There was sympathy for those who use the facilities to sustain a decent level of fitness — and relief I will not now be able to join them.
Apparently, it’s that time of year when 'we’ need to go on a diet because 'we’ over-indulged during the festive season and 'we’ should be ashamed of ourselves.
Mrs N is on the health and fitness warpath. She is like a galleon in full sail and I shall be required to follow behind in her low-calorie, fat-free, no added sugar wake.
The fridge has suddenly become crammed with clumps of celery, insipid yoghurt and that stuff which looks like cheese and tastes like putty.
But if you can’t beat them … so I have pledged to lose at least two stones (it could be more if the mood takes me) before attending my mate Malc Lawrence’s wedding in the summer.
This weight loss will be achieved in my own way — and that does not include joining either Weight Watchers or Slimming World.
I have nothing against either organisation and I’m sure they have been responsible for helping people shed mountains of excess adipose tissue — but they’re not for me. It’s going to be difficult enough without paying for the privilege of turning up at a church hall once a week to receive a sympathetic round of applause for losing half a pound.
Neither will I be going down the sponsored route. I would hate to think the financial wellbeing of some charity depended on my ability to consume salad in industrial quantities.
Attempts at weight loss tend to attract the faddish and the latest is an experiment conducted in America (where else?) which proved women who wrote for 15 minutes each day about things they love most shed pounds quicker than those who wrote about subjects which didn’t matter to them.
I’m living proof this is a flawed theory.
I’ve spent years writing about my family, friends, cricket and Havenstreet but it has not prevented my waist from expanding exponentially.
Perhaps I should start phase two of my favourite things and fill this column for the next few months with variations on the themes of John Betjeman poems, John Wayne films, Roy Orbison songs and The West Wing.
Extra help is at hand, however, because Mrs N has invested in a Jennifer Ellison fitness DVD on the grounds this young lady dropped five dress sizes in order to appear in Dancing on Ice.
It seems I shall also be expected to prance around in front of the telly each afternoon at the behest of a blonde bimbo who appeared in Brookside for a few years and then disappeared without trace.
I attempted to mount a feeble defence and the conversation went thus.
Me: "Well of course she lost four stones — she had a baby."
Mrs N: "Well you look pregnant as well but it’s not going to be that easy for you, is it?"
After 40 years you’d think I’d know better.

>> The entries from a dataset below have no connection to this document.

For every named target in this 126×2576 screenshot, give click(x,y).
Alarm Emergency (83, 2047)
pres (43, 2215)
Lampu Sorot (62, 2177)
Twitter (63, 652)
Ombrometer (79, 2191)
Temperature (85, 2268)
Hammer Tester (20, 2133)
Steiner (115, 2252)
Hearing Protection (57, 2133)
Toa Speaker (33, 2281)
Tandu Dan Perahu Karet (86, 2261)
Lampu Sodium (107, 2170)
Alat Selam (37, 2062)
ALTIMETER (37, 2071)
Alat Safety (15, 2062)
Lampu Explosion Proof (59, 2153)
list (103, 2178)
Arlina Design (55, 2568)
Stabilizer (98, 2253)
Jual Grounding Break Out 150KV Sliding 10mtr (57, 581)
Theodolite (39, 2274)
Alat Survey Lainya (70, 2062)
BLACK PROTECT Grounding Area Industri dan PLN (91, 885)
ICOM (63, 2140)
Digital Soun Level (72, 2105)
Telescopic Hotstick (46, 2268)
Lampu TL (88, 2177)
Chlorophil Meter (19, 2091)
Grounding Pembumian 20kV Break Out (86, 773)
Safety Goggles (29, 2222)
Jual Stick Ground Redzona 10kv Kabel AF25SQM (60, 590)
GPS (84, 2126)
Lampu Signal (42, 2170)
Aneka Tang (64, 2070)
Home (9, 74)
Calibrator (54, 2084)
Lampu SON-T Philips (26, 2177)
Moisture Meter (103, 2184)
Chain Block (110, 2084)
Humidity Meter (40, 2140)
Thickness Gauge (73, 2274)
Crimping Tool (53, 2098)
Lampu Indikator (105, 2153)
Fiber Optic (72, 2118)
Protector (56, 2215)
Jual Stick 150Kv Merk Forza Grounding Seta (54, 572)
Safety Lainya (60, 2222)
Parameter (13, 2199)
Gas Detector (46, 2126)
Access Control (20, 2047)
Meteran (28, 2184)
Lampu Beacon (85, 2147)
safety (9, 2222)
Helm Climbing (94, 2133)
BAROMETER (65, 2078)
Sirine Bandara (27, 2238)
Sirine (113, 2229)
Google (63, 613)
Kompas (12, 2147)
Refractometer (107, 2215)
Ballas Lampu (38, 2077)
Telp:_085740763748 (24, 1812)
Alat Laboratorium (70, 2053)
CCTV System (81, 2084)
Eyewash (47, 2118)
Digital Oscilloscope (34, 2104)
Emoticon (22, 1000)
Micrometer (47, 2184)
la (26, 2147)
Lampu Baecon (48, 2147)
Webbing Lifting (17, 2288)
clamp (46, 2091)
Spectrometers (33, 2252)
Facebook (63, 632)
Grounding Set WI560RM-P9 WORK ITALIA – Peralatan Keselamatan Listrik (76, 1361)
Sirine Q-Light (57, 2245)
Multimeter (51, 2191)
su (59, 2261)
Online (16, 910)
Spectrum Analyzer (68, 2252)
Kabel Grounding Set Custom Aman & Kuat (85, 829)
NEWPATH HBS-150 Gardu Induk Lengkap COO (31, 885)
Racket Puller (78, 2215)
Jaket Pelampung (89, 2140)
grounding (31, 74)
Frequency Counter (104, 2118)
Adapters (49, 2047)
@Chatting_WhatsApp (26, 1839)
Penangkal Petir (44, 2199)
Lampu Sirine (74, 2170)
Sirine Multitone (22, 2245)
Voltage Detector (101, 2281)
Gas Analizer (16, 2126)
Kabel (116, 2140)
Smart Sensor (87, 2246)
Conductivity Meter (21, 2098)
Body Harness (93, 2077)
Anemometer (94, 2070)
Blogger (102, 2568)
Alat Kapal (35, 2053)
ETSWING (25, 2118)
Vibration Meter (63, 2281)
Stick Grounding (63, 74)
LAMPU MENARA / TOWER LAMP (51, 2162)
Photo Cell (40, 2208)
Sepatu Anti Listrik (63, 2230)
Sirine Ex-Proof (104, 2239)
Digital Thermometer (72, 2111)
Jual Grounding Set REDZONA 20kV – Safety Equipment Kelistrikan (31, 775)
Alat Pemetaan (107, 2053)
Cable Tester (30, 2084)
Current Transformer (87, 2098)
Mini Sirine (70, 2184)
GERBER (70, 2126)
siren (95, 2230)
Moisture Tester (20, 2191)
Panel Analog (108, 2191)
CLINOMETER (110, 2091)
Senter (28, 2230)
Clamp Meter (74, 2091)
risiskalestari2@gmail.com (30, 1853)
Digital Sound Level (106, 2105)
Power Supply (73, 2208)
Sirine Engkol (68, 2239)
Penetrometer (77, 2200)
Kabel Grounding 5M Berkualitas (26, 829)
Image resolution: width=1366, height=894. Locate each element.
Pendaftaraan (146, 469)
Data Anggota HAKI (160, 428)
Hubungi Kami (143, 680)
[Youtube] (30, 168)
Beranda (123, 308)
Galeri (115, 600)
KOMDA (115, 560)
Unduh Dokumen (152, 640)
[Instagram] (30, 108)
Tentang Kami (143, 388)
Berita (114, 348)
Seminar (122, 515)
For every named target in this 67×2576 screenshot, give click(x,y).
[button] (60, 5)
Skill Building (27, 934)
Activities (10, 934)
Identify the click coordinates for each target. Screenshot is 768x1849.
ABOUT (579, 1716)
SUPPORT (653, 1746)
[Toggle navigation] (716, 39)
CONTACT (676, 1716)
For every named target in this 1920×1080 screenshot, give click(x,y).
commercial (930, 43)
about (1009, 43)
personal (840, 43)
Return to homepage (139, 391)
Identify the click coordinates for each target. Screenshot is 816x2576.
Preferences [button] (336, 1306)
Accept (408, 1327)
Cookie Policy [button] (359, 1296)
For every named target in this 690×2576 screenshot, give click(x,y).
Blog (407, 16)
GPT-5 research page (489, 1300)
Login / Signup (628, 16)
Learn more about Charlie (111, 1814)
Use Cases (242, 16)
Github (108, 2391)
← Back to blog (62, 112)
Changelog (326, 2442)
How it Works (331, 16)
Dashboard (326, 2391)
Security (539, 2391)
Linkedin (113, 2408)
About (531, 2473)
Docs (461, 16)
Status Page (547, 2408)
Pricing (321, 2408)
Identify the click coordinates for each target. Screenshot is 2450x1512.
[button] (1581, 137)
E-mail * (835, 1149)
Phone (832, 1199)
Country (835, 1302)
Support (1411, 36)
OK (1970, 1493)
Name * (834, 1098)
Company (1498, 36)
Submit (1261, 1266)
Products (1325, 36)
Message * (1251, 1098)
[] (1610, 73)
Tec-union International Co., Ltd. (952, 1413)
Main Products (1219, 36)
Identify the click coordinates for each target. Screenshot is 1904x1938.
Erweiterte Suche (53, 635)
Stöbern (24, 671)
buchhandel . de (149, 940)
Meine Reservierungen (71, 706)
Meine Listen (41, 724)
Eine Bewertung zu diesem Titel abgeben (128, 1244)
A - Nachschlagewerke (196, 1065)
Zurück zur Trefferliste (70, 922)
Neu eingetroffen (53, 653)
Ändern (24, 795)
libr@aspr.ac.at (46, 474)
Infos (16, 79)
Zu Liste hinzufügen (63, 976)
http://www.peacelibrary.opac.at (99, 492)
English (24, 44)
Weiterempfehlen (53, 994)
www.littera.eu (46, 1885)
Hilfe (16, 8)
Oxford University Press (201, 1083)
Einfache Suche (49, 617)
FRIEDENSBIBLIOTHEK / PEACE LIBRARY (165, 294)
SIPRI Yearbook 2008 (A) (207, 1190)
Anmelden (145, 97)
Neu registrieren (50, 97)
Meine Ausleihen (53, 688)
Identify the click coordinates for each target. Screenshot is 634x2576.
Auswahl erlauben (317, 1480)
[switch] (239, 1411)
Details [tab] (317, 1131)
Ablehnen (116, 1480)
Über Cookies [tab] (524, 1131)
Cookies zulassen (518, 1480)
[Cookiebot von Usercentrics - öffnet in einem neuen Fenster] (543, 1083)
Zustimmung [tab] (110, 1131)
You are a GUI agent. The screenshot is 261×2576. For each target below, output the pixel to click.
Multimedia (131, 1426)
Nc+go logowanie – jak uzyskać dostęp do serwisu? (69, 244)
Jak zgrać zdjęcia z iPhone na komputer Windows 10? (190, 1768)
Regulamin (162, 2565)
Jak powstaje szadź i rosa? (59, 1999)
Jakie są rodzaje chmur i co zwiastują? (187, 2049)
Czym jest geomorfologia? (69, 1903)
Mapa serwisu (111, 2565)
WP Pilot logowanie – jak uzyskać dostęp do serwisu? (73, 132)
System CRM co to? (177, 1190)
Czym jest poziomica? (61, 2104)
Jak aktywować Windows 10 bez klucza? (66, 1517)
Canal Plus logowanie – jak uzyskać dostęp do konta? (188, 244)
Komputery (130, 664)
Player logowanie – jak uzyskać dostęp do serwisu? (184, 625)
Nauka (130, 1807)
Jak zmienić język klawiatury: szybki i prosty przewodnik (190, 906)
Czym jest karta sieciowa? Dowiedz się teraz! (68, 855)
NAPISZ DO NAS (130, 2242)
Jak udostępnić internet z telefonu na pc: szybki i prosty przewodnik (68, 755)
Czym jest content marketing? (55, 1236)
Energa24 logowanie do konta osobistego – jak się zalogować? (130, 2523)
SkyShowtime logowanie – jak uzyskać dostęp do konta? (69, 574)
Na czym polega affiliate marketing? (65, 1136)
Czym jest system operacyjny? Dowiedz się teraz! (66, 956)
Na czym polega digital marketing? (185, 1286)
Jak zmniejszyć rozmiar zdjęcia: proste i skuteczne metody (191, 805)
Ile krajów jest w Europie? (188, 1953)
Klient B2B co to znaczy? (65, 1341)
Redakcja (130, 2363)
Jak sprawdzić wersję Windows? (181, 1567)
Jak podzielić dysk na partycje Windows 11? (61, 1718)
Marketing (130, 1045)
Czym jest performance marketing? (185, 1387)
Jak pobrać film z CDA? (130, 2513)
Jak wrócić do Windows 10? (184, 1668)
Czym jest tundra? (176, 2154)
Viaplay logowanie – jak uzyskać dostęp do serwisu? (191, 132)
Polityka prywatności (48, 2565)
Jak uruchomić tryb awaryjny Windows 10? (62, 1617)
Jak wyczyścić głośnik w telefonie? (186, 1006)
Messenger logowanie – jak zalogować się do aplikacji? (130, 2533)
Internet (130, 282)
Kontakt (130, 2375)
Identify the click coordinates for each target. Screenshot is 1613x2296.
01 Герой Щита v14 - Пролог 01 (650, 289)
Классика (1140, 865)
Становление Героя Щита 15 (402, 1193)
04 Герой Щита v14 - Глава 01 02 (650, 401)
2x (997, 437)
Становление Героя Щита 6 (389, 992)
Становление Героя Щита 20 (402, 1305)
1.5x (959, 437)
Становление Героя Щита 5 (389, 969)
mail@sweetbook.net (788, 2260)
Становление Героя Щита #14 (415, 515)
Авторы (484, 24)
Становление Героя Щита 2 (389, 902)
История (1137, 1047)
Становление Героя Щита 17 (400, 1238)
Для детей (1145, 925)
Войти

A familiar name from the Island’s cricketing past
LAST November cricket commentator and writer Peter Roebuck jumped from the sixth floor of a South African hotel after an allegation of sexual assault had been made against him.It brought an end to the life of a man whose many obituaries described as 'strange’ and 'troubled’ but whose ability as a pundit on the sport he adored was never in doubt.
I dropped plenty of hints about getting his autobiography, Sometimes I Forgot to Laugh, as a Christmas present and my daughter, Sam, eventually managed to track one down in India.
No sooner had I started to read it than a familiar name popped up on page 39.
Roebuck was referring to those he met during his days at Millfield School and wrote: "… and a chap called le Breton, who seemed wise beyond his years and would eventually become somebody important behind the scenes in the Liberal Party, or whatever it is they call themselves these days.
"He advised me to listen to one coach and one only … this was one of the most important tips I received in many decades in the game."
You don’t get many le Bretons to the pound, so I assumed it had to be the genial chap who, during the 70s, seemed to play cricket every day on the Island for about three seasons for any team that would have him — including Havenstreet if he was really desperate.
Contact was made via cyberspace and it was good to talk to the old boy again.
He confirmed he was indeed one of Roebuck’s mentors and had remained in touch with him down the years.